Biology

Dr. Kristian Franze
University of Cambridge, UK

During the development of the nervous system, neurons migrate and grow over great distances. During these processes, they are exposed to a multitude of signals determining how they grow. Currently, our understanding of neuronal development and function is, in large part, based on studies of biochemical signaling. Despite the fact that forces are involved in any kind of cell motion, mechanical aspects have so far rarely been considered. Here we used compliant cell culture substrates, traction force microscopy and calcium imaging to investigate how Xenopus neurons respond to their mechanical environment. Axonal growth velocities, directionality, fasciculation, i.e., their tendency to grow in bundles, and maturation all significantly depended on substrate stiffness.  Moreover, when grown on substrates incorporating linear stiffness gradients, axon bundles were repelled by stiff substrates.
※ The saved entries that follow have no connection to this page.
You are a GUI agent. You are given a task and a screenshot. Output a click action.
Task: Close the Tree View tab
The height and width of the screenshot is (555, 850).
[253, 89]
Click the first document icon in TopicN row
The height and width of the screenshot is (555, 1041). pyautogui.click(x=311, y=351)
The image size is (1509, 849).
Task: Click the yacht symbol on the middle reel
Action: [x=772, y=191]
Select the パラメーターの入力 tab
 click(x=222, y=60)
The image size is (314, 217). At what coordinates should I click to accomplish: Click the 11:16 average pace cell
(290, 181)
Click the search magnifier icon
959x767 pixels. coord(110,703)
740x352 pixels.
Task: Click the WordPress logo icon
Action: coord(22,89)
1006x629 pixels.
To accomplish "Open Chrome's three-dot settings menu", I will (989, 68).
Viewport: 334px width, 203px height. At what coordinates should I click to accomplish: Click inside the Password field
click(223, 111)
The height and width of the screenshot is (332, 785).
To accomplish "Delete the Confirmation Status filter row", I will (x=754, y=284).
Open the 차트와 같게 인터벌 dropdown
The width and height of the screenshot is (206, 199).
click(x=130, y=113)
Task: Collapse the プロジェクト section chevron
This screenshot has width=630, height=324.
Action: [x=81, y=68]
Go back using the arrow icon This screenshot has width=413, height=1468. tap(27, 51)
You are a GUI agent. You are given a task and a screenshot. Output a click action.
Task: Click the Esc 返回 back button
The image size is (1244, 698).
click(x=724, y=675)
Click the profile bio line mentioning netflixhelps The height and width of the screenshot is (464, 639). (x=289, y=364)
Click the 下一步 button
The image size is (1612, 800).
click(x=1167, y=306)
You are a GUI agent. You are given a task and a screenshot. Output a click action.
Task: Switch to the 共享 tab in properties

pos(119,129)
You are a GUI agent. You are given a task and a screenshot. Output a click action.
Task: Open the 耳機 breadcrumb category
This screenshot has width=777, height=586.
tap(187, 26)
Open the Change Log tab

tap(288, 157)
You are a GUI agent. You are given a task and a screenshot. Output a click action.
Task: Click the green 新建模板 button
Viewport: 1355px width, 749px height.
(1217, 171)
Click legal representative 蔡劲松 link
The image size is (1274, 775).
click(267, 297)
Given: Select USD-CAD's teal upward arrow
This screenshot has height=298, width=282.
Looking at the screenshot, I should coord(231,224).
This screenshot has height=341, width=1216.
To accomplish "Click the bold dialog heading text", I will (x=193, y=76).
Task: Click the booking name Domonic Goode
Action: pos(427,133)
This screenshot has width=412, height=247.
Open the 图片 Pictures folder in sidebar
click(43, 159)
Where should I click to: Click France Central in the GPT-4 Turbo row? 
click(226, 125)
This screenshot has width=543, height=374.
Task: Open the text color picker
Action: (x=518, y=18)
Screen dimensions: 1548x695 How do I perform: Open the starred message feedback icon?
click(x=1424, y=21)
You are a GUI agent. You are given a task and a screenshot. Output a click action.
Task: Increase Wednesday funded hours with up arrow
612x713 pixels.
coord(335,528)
In vivo atomic force microscopy measurements revealed stiffness gradients in developing brain tissue, which axons followed as well towards soft. Interfering with brain stiffness and mechanosensitive ion channels in vivo both led to similar aberrant neuronal growth patterns with reduced fasciculation and pathfinding errors, strongly suggesting that neuronal growth is not only controlled by chemical signals – as it is currently assumed – but also by the tissue’s local mechanical properties.